▶ _About this task_
Nothing below is to be printed except the lines between the line holding "Where should I" and the line holding "You are a GUI", inclusive, each exactly as it appears.

++++ Dataset entries ++++

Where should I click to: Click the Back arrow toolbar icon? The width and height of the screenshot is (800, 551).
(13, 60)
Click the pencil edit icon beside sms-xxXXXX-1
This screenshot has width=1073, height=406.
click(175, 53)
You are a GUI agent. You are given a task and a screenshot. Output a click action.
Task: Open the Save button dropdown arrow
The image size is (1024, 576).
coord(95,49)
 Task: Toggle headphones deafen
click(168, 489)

++++
++++ Dataset entries ++++

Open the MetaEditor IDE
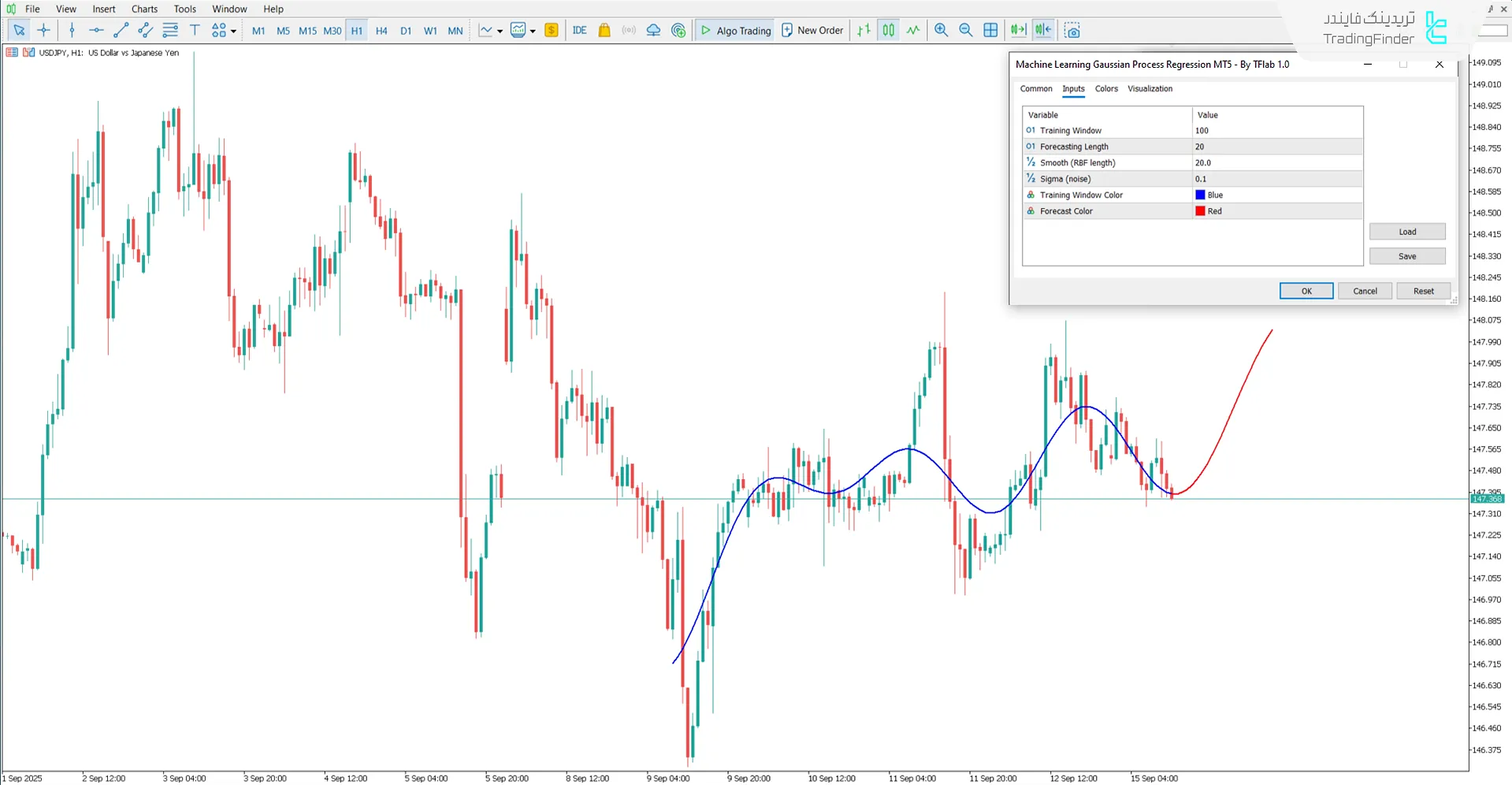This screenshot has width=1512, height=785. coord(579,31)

++++

▶ _Written reply_
Where should I click to: Click the Back arrow toolbar icon? The width and height of the screenshot is (800, 551).
(13, 60)
Click the pencil edit icon beside sms-xxXXXX-1
This screenshot has width=1073, height=406.
click(175, 53)
You are a GUI agent. You are given a task and a screenshot. Output a click action.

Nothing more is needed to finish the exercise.